Current Models

We currently implement two DCM models, a COVID-19 model and a 3Body model.

dcm_covid

This code implements a version of the “Dynamic Causal Modelling of COVID-19” model. This code follows the reference implementation in the development version of SPM12 fairly closely, and provides a point of comparison between the dcEmb C++ implementation, and the version implemented in SPM12.

dcm_3body

This code implements a Dynamic Causal Model over a classical physics example, the three body problem. This code serves both as a useful example of how a simple DCM model can be implemented, and an important sanity check of our software against a known result.

This model is based on the three body problem, the problem of taking the initial position and velocities of three point masses and solving their subsequent motion according to newtons laws of motion. The three body problem is often given as an example of a simple physical system that doesn’t have a closed form solution to it’s equations of motion. Though there are not closed form solutions to the three body problem, it is known to have stable solutions, in which the thee bodies move in a periodic orbit. It is one of these stable solutions (a figure-of-8) that this example is based on.

The premise of this model is that, given the position and velocities of one of three planets from our known stable figure-of-8 orbit over a time period, and given purposely incorrect priors on the initial positions and velocities of the other two planets, the DCM framework should be able to recover posteriors that are close to the true initial conditions that lead to a stable orbit. This works fairly well. We find that we can set priors that themselves lead to systems that are extremely different to our stable orbit and still recover initial condtions that are very close to it. We do note that there is a limit to this though - providing priors that are sufficiently far away from thetrue solution makes convergence impossible.

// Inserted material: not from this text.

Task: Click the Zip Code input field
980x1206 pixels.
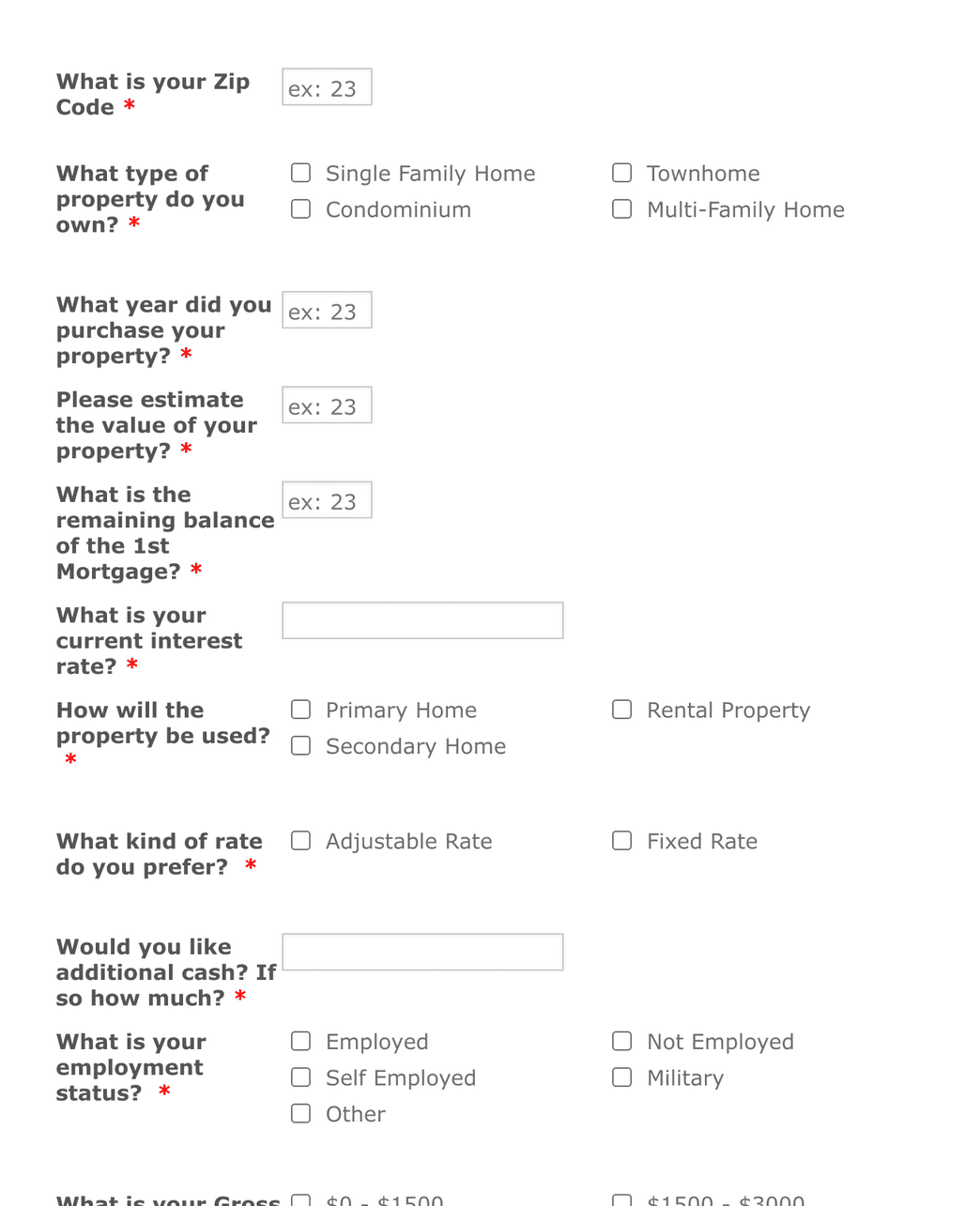Action: (x=327, y=86)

Currently this models only tests the model inversion stage. Testing against model selection is a work in progress.

Lightest colors: true stable orbits. Darkest Colors: posterior mean orbits. Middle colors: prior mean orbits. The orbit of the red planet over the time period was used to recover the orbits of the blue and green ones. The (darkest color) posterior mean orbits are almost directly under the true orbits, and may be a bit difficult to see without zooming in.